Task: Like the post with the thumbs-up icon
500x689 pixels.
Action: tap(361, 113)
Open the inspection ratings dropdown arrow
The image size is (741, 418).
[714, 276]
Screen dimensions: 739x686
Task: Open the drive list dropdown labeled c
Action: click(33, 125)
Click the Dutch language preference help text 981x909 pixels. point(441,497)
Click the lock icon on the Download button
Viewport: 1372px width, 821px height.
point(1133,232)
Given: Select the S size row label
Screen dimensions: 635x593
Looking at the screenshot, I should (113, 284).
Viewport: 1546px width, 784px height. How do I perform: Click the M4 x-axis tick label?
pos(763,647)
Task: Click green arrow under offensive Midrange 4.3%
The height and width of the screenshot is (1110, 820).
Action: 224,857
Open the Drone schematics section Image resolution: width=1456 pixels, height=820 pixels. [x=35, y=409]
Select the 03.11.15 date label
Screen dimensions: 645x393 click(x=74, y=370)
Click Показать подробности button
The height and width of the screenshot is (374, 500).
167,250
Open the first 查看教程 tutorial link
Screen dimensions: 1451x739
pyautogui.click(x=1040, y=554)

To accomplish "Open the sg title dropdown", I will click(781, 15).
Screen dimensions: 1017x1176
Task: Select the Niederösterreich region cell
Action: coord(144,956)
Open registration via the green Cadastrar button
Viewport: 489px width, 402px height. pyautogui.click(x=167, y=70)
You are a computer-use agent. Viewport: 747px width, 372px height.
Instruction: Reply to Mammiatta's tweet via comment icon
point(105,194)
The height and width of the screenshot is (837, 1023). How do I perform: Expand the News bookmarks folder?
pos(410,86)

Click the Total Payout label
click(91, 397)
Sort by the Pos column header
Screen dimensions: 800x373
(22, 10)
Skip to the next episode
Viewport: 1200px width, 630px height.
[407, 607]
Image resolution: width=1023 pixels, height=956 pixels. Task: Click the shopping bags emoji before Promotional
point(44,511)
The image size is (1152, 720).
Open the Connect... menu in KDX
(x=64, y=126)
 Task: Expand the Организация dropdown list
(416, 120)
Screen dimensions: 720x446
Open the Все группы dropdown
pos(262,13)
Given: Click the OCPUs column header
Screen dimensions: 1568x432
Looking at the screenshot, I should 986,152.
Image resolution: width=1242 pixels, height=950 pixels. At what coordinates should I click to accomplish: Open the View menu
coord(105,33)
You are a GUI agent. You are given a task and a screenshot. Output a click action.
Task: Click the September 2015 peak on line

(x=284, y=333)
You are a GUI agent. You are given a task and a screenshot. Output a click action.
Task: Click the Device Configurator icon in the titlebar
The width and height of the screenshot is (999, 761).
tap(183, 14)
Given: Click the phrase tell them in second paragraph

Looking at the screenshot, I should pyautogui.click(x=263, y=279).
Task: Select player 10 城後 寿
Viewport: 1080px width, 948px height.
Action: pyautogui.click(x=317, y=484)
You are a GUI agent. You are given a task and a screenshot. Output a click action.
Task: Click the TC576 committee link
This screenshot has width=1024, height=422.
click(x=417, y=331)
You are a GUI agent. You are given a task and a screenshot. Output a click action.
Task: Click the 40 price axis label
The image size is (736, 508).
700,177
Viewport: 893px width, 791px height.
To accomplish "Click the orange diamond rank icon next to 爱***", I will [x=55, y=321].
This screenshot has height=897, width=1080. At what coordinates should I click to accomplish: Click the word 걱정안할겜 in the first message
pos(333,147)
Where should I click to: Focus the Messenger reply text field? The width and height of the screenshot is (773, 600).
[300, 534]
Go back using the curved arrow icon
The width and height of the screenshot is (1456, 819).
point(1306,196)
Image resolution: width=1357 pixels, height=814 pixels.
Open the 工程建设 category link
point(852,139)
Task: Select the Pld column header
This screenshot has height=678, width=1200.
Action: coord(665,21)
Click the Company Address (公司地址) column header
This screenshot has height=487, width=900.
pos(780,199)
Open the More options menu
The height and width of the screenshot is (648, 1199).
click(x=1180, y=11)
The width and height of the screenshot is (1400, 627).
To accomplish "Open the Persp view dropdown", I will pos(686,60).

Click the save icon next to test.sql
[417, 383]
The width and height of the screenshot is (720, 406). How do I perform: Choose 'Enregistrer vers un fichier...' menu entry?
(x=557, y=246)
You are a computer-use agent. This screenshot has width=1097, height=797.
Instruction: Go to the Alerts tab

**Task objective**
Return the data exactly, every line included.

**Final answer**
Task: Like the post with the thumbs-up icon
500x689 pixels.
Action: tap(361, 113)
Open the inspection ratings dropdown arrow
The image size is (741, 418).
[714, 276]
Screen dimensions: 739x686
Task: Open the drive list dropdown labeled c
Action: click(33, 125)
Click the Dutch language preference help text 981x909 pixels. point(441,497)
Click the lock icon on the Download button
Viewport: 1372px width, 821px height.
point(1133,232)
Given: Select the S size row label
Screen dimensions: 635x593
Looking at the screenshot, I should (113, 284).
Viewport: 1546px width, 784px height. How do I perform: Click the M4 x-axis tick label?
pos(763,647)
Task: Click green arrow under offensive Midrange 4.3%
The height and width of the screenshot is (1110, 820).
Action: 224,857
Open the Drone schematics section Image resolution: width=1456 pixels, height=820 pixels. [x=35, y=409]
Select the 03.11.15 date label
Screen dimensions: 645x393 click(x=74, y=370)
Click Показать подробности button
The height and width of the screenshot is (374, 500).
167,250
Open the first 查看教程 tutorial link
Screen dimensions: 1451x739
pyautogui.click(x=1040, y=554)

To accomplish "Open the sg title dropdown", I will click(781, 15).
Screen dimensions: 1017x1176
Task: Select the Niederösterreich region cell
Action: coord(144,956)
Open registration via the green Cadastrar button
Viewport: 489px width, 402px height. pyautogui.click(x=167, y=70)
You are a computer-use agent. Viewport: 747px width, 372px height.
Instruction: Reply to Mammiatta's tweet via comment icon
point(105,194)
The height and width of the screenshot is (837, 1023). How do I perform: Expand the News bookmarks folder?
pos(410,86)

Click the Total Payout label
click(91, 397)
Sort by the Pos column header
Screen dimensions: 800x373
(22, 10)
Skip to the next episode
Viewport: 1200px width, 630px height.
[407, 607]
Image resolution: width=1023 pixels, height=956 pixels. Task: Click the shopping bags emoji before Promotional
point(44,511)
The image size is (1152, 720).
Open the Connect... menu in KDX
(x=64, y=126)
 Task: Expand the Организация dropdown list
(416, 120)
Screen dimensions: 720x446
Open the Все группы dropdown
pos(262,13)
Given: Click the OCPUs column header
Screen dimensions: 1568x432
Looking at the screenshot, I should 986,152.
Image resolution: width=1242 pixels, height=950 pixels. At what coordinates should I click to accomplish: Open the View menu
coord(105,33)
You are a GUI agent. You are given a task and a screenshot. Output a click action.
Task: Click the September 2015 peak on line

(x=284, y=333)
You are a GUI agent. You are given a task and a screenshot. Output a click action.
Task: Click the Device Configurator icon in the titlebar
The width and height of the screenshot is (999, 761).
tap(183, 14)
Given: Click the phrase tell them in second paragraph

Looking at the screenshot, I should pyautogui.click(x=263, y=279).
Task: Select player 10 城後 寿
Viewport: 1080px width, 948px height.
Action: pyautogui.click(x=317, y=484)
You are a GUI agent. You are given a task and a screenshot. Output a click action.
Task: Click the TC576 committee link
This screenshot has width=1024, height=422.
click(x=417, y=331)
You are a GUI agent. You are given a task and a screenshot. Output a click action.
Task: Click the 40 price axis label
The image size is (736, 508).
700,177
Viewport: 893px width, 791px height.
To accomplish "Click the orange diamond rank icon next to 爱***", I will [x=55, y=321].
This screenshot has height=897, width=1080. At what coordinates should I click to accomplish: Click the word 걱정안할겜 in the first message
pos(333,147)
Where should I click to: Focus the Messenger reply text field? The width and height of the screenshot is (773, 600).
[300, 534]
Go back using the curved arrow icon
The width and height of the screenshot is (1456, 819).
point(1306,196)
Image resolution: width=1357 pixels, height=814 pixels.
Open the 工程建设 category link
point(852,139)
Task: Select the Pld column header
This screenshot has height=678, width=1200.
Action: coord(665,21)
Click the Company Address (公司地址) column header
This screenshot has height=487, width=900.
pos(780,199)
Open the More options menu
The height and width of the screenshot is (648, 1199).
click(x=1180, y=11)
The width and height of the screenshot is (1400, 627).
To accomplish "Open the Persp view dropdown", I will pos(686,60).

Click the save icon next to test.sql
[417, 383]
The width and height of the screenshot is (720, 406). How do I perform: Choose 'Enregistrer vers un fichier...' menu entry?
(x=557, y=246)
You are a computer-use agent. This screenshot has width=1097, height=797.
Instruction: Go to the Alerts tab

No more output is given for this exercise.